I'm unsure how to generate this percentile column for an individual series, though.
#generate data
df <- data.frame(rnorm(100, 3, 1.2),
rnorm(100, 2, 0.5),
rnorm(100, 4, 1.5),
rnorm(100, 5, 0.2),
rnorm(100, 6, 0.7))
colnames(df) <- c('a', 'b', 'c', 'd', 'e')
#failed attempt to generate new column
df$a_pct <- sapply(df$a, function(x) ecdf(x))
Upvotes: 1
Views: 329
Reputation: 887981
The ecdf
of value returns a function.
str(ecdf(df$a))
#function (v)
#- attr(*, "class")= chr [1:3] "ecdf" "stepfun" "function"

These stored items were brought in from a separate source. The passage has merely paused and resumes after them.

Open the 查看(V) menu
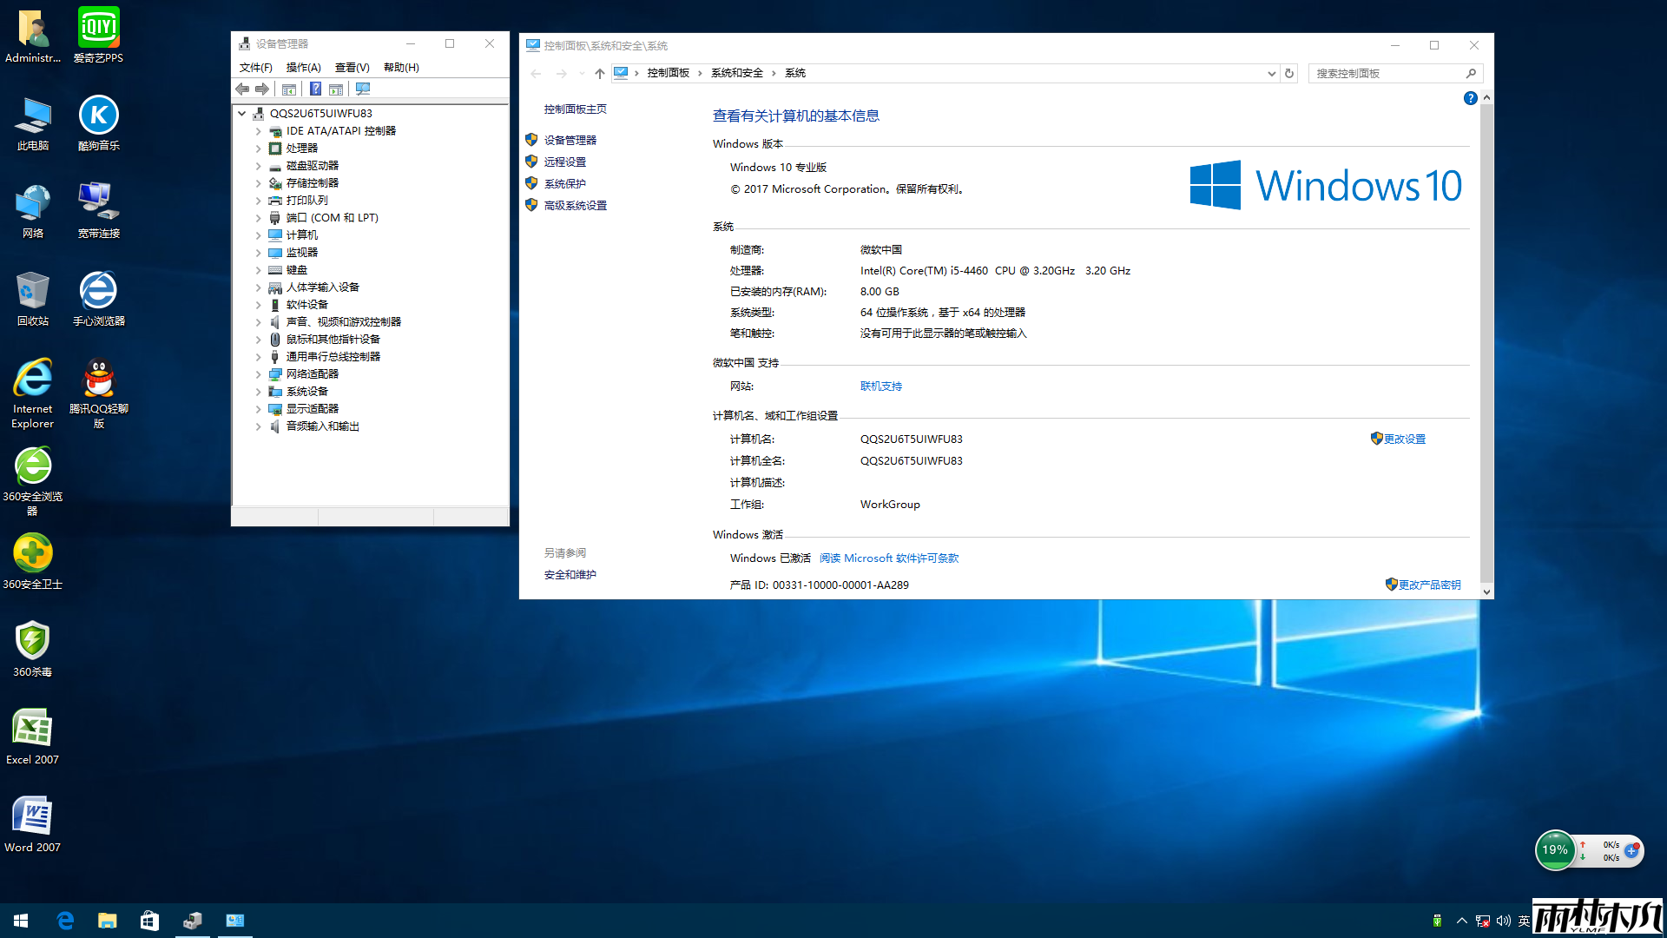Screen dimensions: 1667x938 point(352,68)
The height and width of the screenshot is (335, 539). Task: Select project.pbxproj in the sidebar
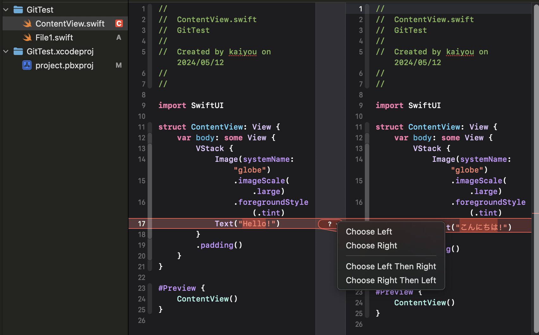coord(64,65)
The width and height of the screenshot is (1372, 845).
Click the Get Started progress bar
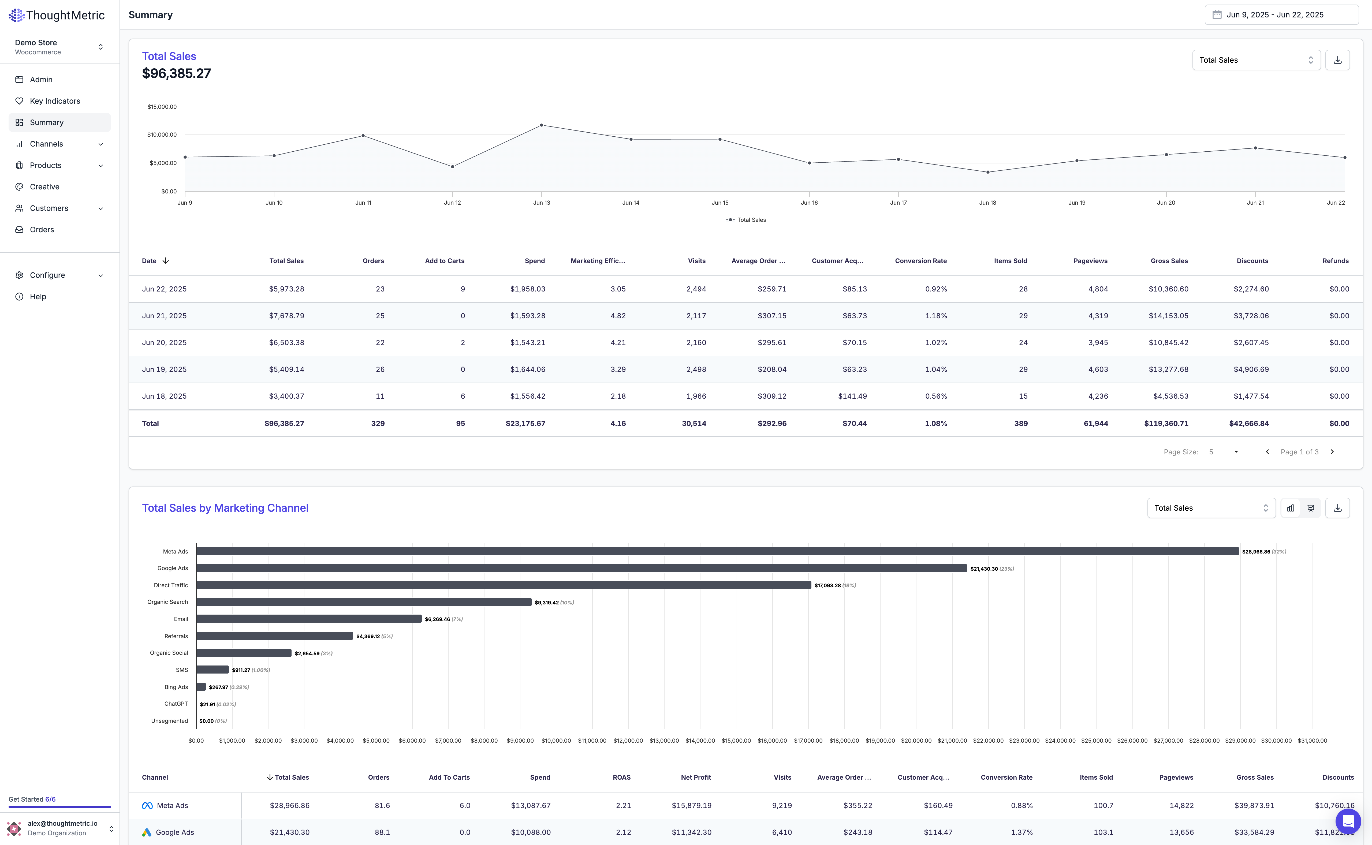(59, 806)
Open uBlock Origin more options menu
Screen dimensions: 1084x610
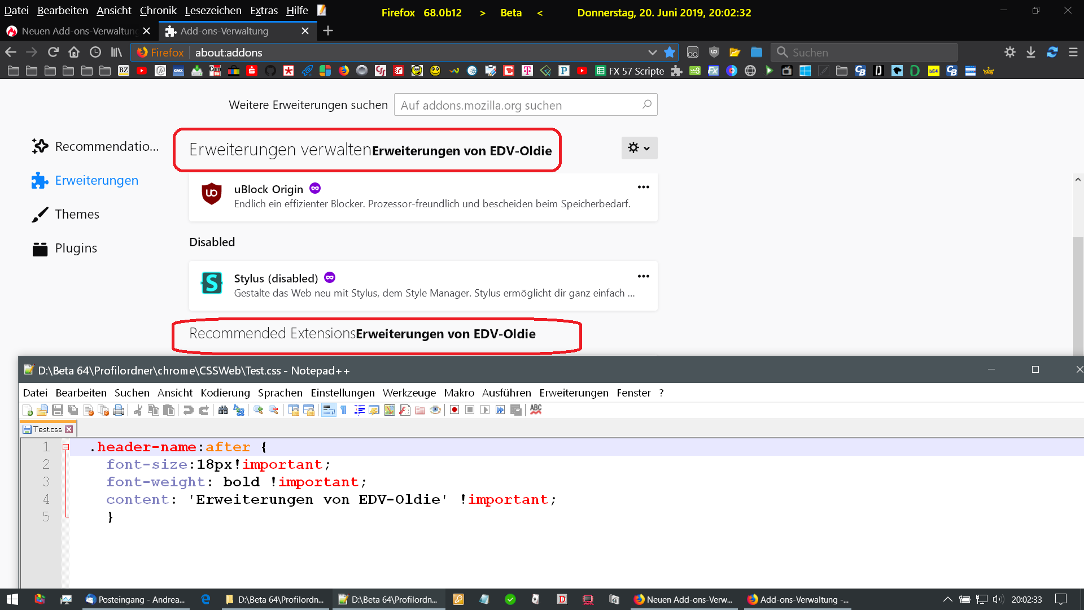pyautogui.click(x=643, y=187)

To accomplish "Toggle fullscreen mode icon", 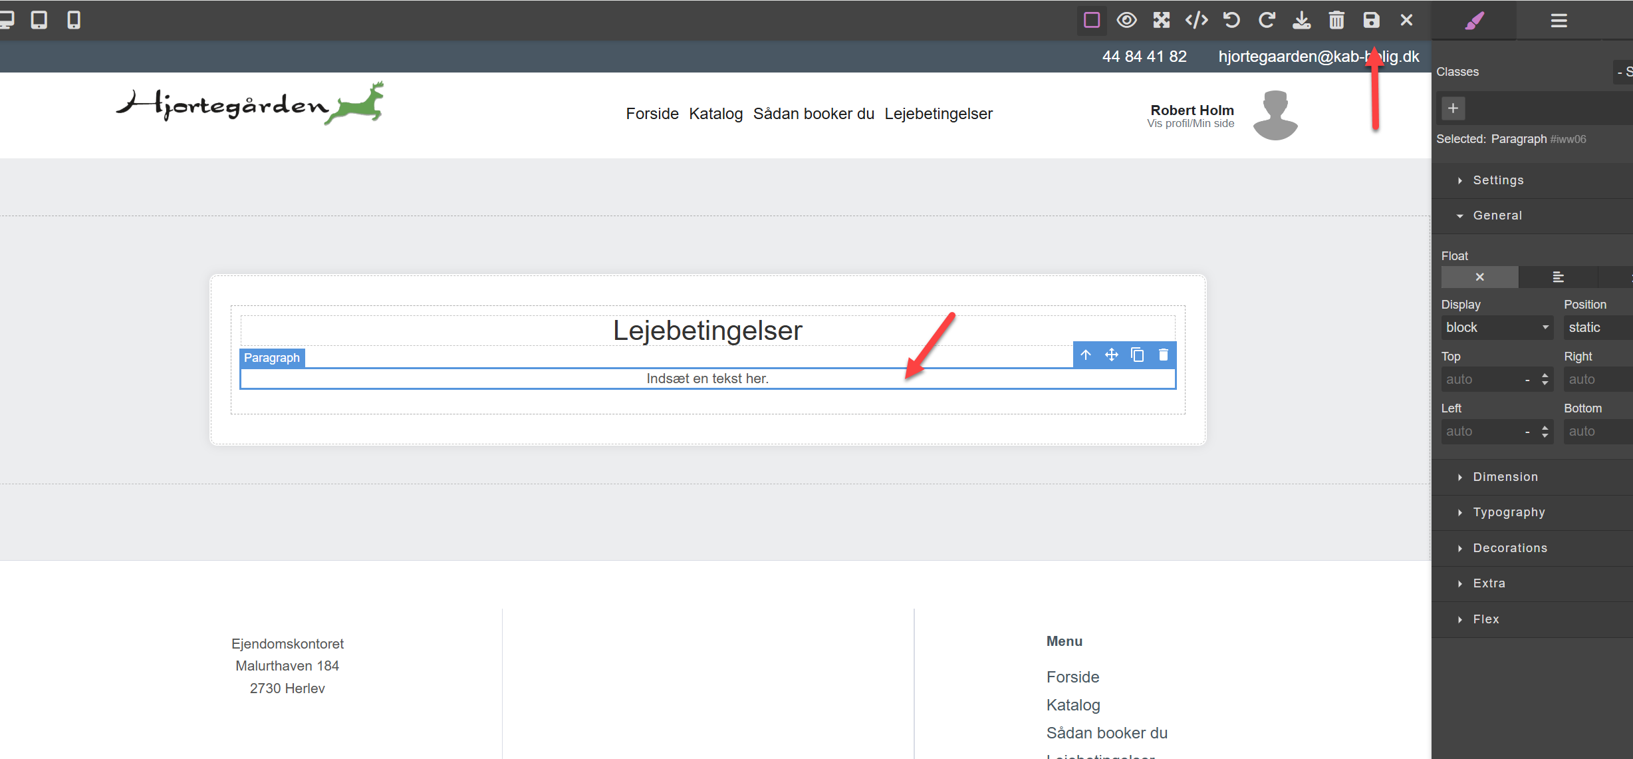I will 1161,20.
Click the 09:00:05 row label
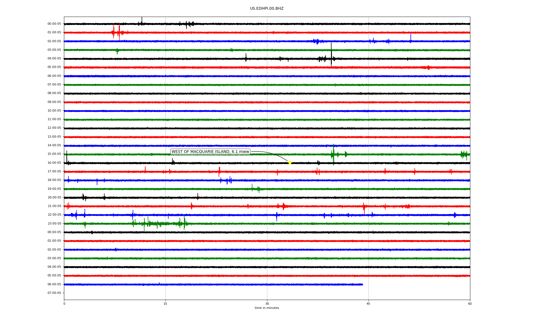Screen dimensions: 534x333 pos(54,102)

#- attr(*, "call")= language ecdf(df$a)
To get the percentiles, apply the function on the values i.e.
ecdf(df$a)(df$a)
and for multiple columns, loop through the columns with lapply/sapply
res1 <- sapply(df, function(x) ecdf(x)(x))
Upvotes: 1
Reputation: 4960
Do you have to use ecdf
? Just do:
sapply(df, function(x) rowMeans(outer(x, x, `>`)))
Upvotes: 1